[[ Extracted information, beginning ]]

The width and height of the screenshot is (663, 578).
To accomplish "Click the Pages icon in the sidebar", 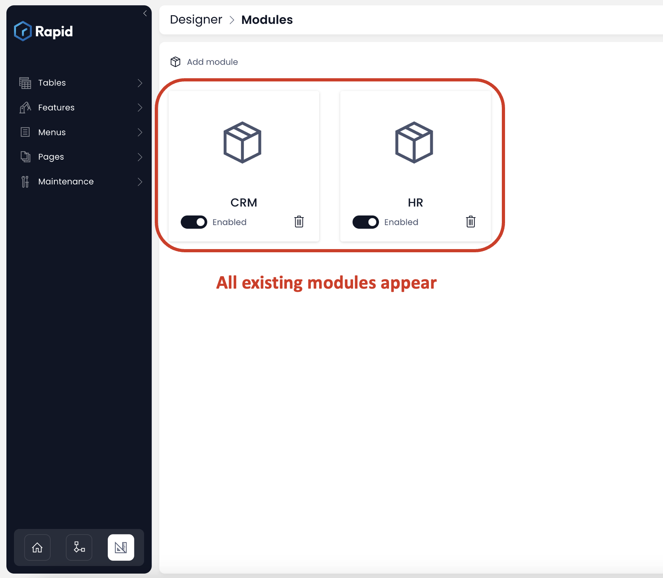I will point(25,157).
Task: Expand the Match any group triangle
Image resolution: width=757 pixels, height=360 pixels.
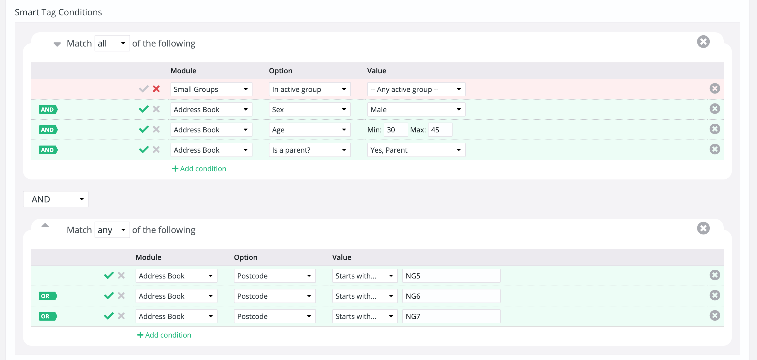Action: (x=45, y=226)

[[ Extracted information, end ]]

- Assignment
A word-for-word copy of the lines from the one with "Image resolution: width=757" through the final line of the listing above is the whole answer, and it contains no pictures.

- Written response
Image resolution: width=757 pixels, height=360 pixels.
Action: (x=45, y=226)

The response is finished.